Edgar Hernández Ramírez
En Tuxtla Gutiérrez, la capital de Chiapas, ya comenzaron las campañas políticas rumbo al 2027… aunque oficialmente no hayan empezado. En calles, redes sociales, espectaculares, lonas, eventos públicos disfrazados de informes o reuniones ciudadanas, algunos aspirantes a la alcaldía han comenzado a posicionar su imagen, su nombre y su narrativa electoral con evidente anticipación. El problema no es sólo la promoción adelantada –viejo vicio de la política mexicana– sino el silencio institucional frente a ella. El organismo encargado de vigilar la legalidad de los procesos electorales, el Instituto de Elecciones y Participación Ciudadana de Chiapas, parece observar el fenómeno como si fuera un espectador más del paisaje político.
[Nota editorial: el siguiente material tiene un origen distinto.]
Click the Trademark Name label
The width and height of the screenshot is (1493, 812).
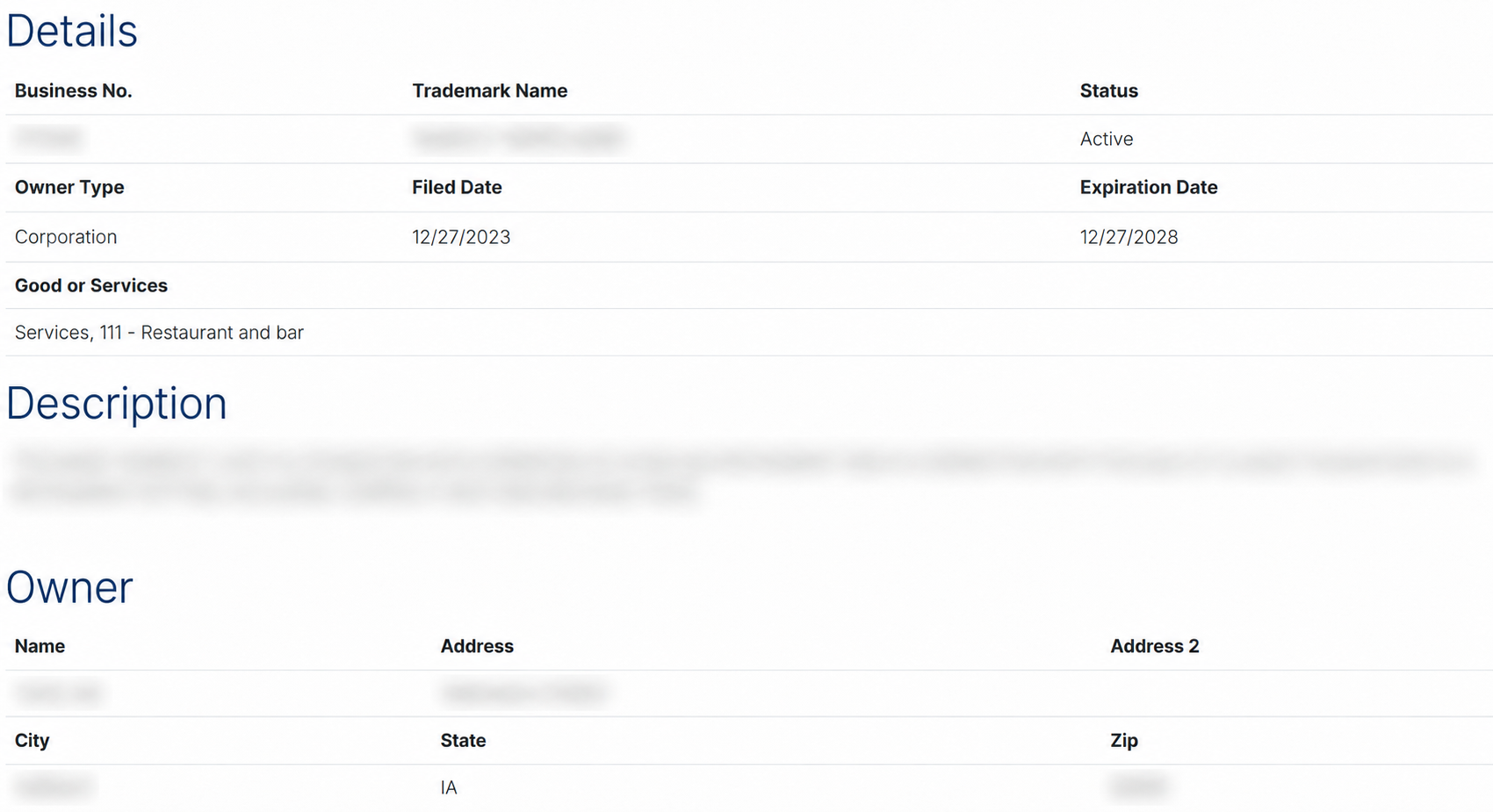pos(489,91)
Y cuando la autoridad electoral calla ante posibles violaciones a la ley, cuando el árbitro electoral sufre de miopía y queda lejos de la jugada, no sólo se debilita la equidad en la contienda;también se erosiona la confianza pública en la democracia.
Ante ese escenario, surgen preguntas inevitables:
¿No constituye promoción anticipada la presencia sistemática de aspirantes en espectaculares, bardas, redes sociales y eventos públicos con evidente intención electoral?
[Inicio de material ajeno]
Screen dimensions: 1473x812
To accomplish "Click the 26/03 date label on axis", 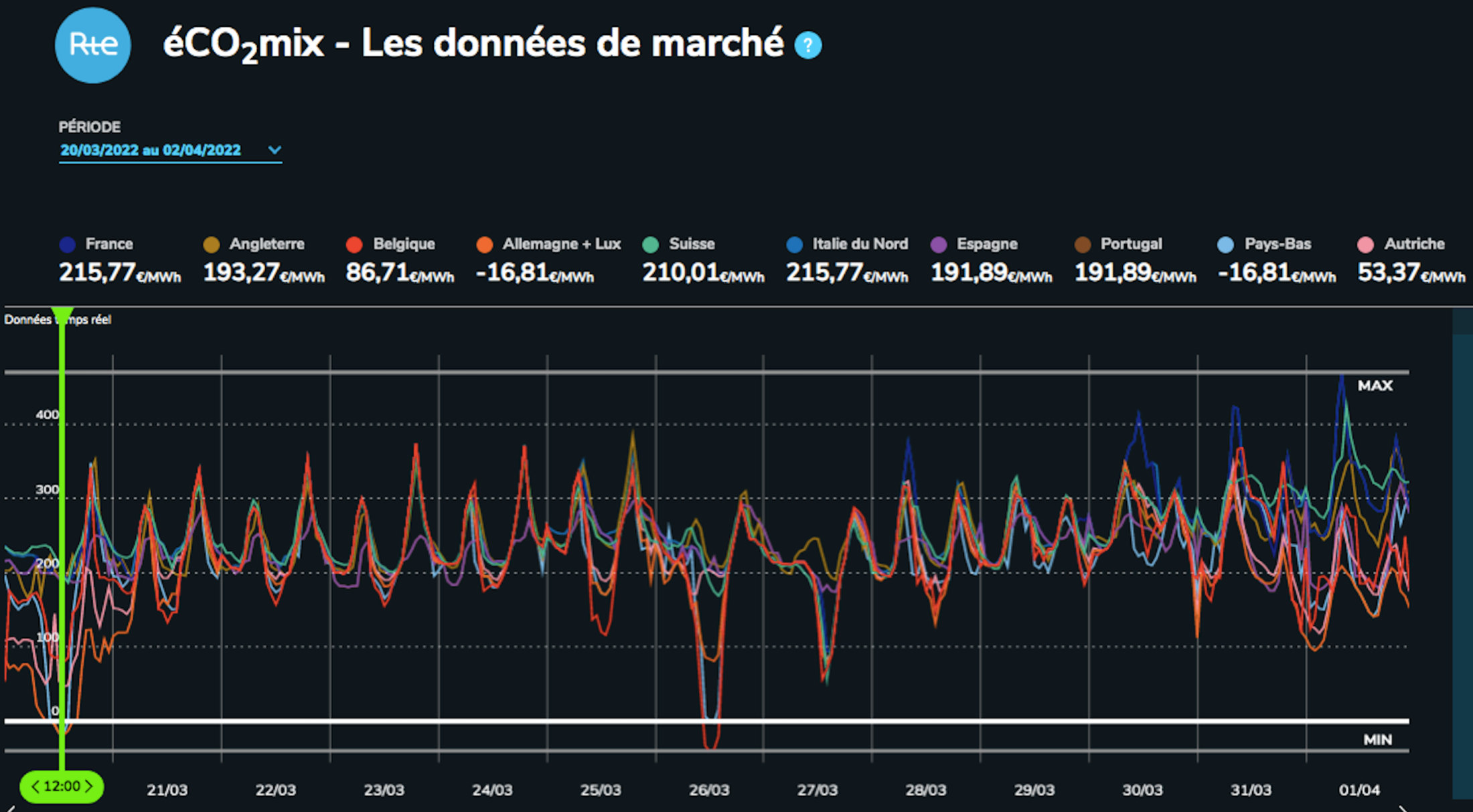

¿No es precisamente función del Instituto de Elecciones y Participación Ciudadana de Chiapas prevenir y sancionar actos anticipados de campaña?
¿Qué criterios están utilizando los consejeros y consejeras del instituto para determinar si existe o no una infracción electoral?
¿Acaso no existen suficientes evidencias públicas que ameriten al menos la apertura de procedimientos de investigación?
¿Por qué la autoridad electoral parece reaccionar sólo cuando el proceso ya está formalmente iniciado?
¿No se distorsiona la equidad electoral cuando algunos aspirantes comienzan a posicionarse meses –o años– antes que otros?
¿Qué mensaje envía el silencio institucional a los actores políticos que respetan los tiempos legales?
¿No se incentiva, con esa pasividad, que más aspirantes recurran a estrategias de promoción anticipada?
¿Puede hablarse de piso parejo en una contienda donde algunos ya están en campaña mientras otros esperan el calendario oficial?
¿Dónde queda la función preventiva de la autoridad electoral si la intervención ocurre sólo cuando el daño ya está hecho?
¿No se corre el riesgo de normalizar una cultura política donde la ley electoral se vuelve simplemente una pieza legal decorativa?
¿Cuál es el papel del Consejo General del IEPC frente a estas prácticas que se multiplican en la capital del estado?
¿Se está privilegiando la prudencia institucional o, más bien, una peligrosa comodidad política?
¿Qué interpretación jurídica justifica la ausencia de sanciones o medidas cautelares?
¿Cómo se protege el principio constitucional de equidad en la competencia electoral si no se actúa ante los primeros indicios de violación a las normas respectivas?
¿No debería la autoridad electoral actuar de oficio cuando los hechos son públicos y notorios?
¿Qué consecuencias tendrá esta inacción en la percepción ciudadana sobre la imparcialidad del árbitro electoral?
¿Cómo espera el instituto exigir respeto a la ley cuando parece tolerar su incumplimiento temprano?
¿No corre el riesgo la autoridad electoral de convertirse en una institución reactiva, incapaz de garantizar condiciones justas antes de que la contienda estalle?
Y, sobre todo, ¿qué democracia puede consolidarse si el árbitro guarda silencio mientras los jugadores comienzan el partido antes del silbatazo?
Las preguntas no buscan descalificar a la autoridad electoral, buscan recordarle su función esencial. En cualquier sistema democrático, las reglas del juego no sólo deben existir en el papel; deben aplicarse en tiempo y forma. Y el primer síntoma de deterioro institucional aparece cuando quienes deben hacerlas cumplir prefieren mirar hacia otro lado.
Hay que recordar que en política, a veces el silencio también es una forma de decisión. Y cuando el árbitro se hace el occiso y calla, la competencia deja de ser justa.